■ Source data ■
....
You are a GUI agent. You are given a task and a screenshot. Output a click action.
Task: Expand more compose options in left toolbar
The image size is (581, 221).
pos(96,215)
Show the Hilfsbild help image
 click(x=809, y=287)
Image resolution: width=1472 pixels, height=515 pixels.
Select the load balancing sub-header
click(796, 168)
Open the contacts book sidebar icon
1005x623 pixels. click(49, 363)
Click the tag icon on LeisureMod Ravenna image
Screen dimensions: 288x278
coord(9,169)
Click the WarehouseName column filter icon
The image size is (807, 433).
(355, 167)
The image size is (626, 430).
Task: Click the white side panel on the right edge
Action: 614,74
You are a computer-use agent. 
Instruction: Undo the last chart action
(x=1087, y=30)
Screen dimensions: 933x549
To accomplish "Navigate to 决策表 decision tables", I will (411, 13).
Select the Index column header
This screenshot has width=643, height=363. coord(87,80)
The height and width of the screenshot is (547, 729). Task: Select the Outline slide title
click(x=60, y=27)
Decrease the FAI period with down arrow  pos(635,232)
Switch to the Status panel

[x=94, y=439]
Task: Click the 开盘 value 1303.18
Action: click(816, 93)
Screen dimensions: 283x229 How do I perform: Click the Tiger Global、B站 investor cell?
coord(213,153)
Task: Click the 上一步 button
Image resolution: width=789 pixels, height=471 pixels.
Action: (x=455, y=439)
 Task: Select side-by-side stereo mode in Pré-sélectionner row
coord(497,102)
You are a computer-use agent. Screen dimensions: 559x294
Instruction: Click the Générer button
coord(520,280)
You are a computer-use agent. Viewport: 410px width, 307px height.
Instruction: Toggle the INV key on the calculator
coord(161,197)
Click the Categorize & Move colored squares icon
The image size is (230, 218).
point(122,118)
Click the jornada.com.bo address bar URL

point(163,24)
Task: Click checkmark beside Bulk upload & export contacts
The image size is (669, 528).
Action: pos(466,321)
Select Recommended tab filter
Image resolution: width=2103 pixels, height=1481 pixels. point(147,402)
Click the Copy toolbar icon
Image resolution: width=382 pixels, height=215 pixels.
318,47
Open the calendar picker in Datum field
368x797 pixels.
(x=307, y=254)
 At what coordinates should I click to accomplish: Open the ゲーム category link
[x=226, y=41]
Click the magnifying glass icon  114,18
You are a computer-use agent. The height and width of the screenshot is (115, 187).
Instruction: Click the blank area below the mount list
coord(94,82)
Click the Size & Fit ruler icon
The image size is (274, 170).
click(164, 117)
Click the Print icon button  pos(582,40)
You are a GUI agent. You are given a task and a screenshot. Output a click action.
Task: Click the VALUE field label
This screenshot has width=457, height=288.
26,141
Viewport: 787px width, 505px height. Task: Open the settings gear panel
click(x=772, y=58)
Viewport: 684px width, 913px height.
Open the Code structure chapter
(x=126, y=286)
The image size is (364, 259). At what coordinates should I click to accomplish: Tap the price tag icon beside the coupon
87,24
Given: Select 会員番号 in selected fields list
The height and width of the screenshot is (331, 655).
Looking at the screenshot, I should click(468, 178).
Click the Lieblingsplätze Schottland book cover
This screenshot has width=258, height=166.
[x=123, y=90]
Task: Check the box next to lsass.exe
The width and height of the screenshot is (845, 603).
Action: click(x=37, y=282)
....
■ Exercise details ■
Would you transcribe every entry exactly?

■ Reply to the exercise ■
You are a GUI agent. You are given a task and a screenshot. Output a click action.
Task: Expand more compose options in left toolbar
The image size is (581, 221).
pos(96,215)
Show the Hilfsbild help image
 click(x=809, y=287)
Image resolution: width=1472 pixels, height=515 pixels.
Select the load balancing sub-header
click(796, 168)
Open the contacts book sidebar icon
1005x623 pixels. click(49, 363)
Click the tag icon on LeisureMod Ravenna image
Screen dimensions: 288x278
coord(9,169)
Click the WarehouseName column filter icon
The image size is (807, 433).
(355, 167)
The image size is (626, 430).
Task: Click the white side panel on the right edge
Action: 614,74
You are a computer-use agent. 
Instruction: Undo the last chart action
(x=1087, y=30)
Screen dimensions: 933x549
To accomplish "Navigate to 决策表 decision tables", I will (411, 13).
Select the Index column header
This screenshot has width=643, height=363. coord(87,80)
The height and width of the screenshot is (547, 729). Task: Select the Outline slide title
click(x=60, y=27)
Decrease the FAI period with down arrow  pos(635,232)
Switch to the Status panel

[x=94, y=439]
Task: Click the 开盘 value 1303.18
Action: click(816, 93)
Screen dimensions: 283x229 How do I perform: Click the Tiger Global、B站 investor cell?
coord(213,153)
Task: Click the 上一步 button
Image resolution: width=789 pixels, height=471 pixels.
Action: (x=455, y=439)
 Task: Select side-by-side stereo mode in Pré-sélectionner row
coord(497,102)
You are a computer-use agent. Screen dimensions: 559x294
Instruction: Click the Générer button
coord(520,280)
You are a computer-use agent. Viewport: 410px width, 307px height.
Instruction: Toggle the INV key on the calculator
coord(161,197)
Click the Categorize & Move colored squares icon
The image size is (230, 218).
point(122,118)
Click the jornada.com.bo address bar URL

point(163,24)
Task: Click checkmark beside Bulk upload & export contacts
The image size is (669, 528).
Action: pos(466,321)
Select Recommended tab filter
Image resolution: width=2103 pixels, height=1481 pixels. point(147,402)
Click the Copy toolbar icon
Image resolution: width=382 pixels, height=215 pixels.
318,47
Open the calendar picker in Datum field
368x797 pixels.
(x=307, y=254)
 At what coordinates should I click to accomplish: Open the ゲーム category link
[x=226, y=41]
Click the magnifying glass icon  114,18
You are a computer-use agent. The height and width of the screenshot is (115, 187).
Instruction: Click the blank area below the mount list
coord(94,82)
Click the Size & Fit ruler icon
The image size is (274, 170).
click(164, 117)
Click the Print icon button  pos(582,40)
You are a GUI agent. You are given a task and a screenshot. Output a click action.
Task: Click the VALUE field label
This screenshot has width=457, height=288.
26,141
Viewport: 787px width, 505px height. Task: Open the settings gear panel
click(x=772, y=58)
Viewport: 684px width, 913px height.
Open the Code structure chapter
(x=126, y=286)
The image size is (364, 259). At what coordinates should I click to accomplish: Tap the price tag icon beside the coupon
87,24
Given: Select 会員番号 in selected fields list
The height and width of the screenshot is (331, 655).
Looking at the screenshot, I should click(468, 178).
Click the Lieblingsplätze Schottland book cover
This screenshot has width=258, height=166.
[x=123, y=90]
Task: Check the box next to lsass.exe
The width and height of the screenshot is (845, 603).
Action: click(x=37, y=282)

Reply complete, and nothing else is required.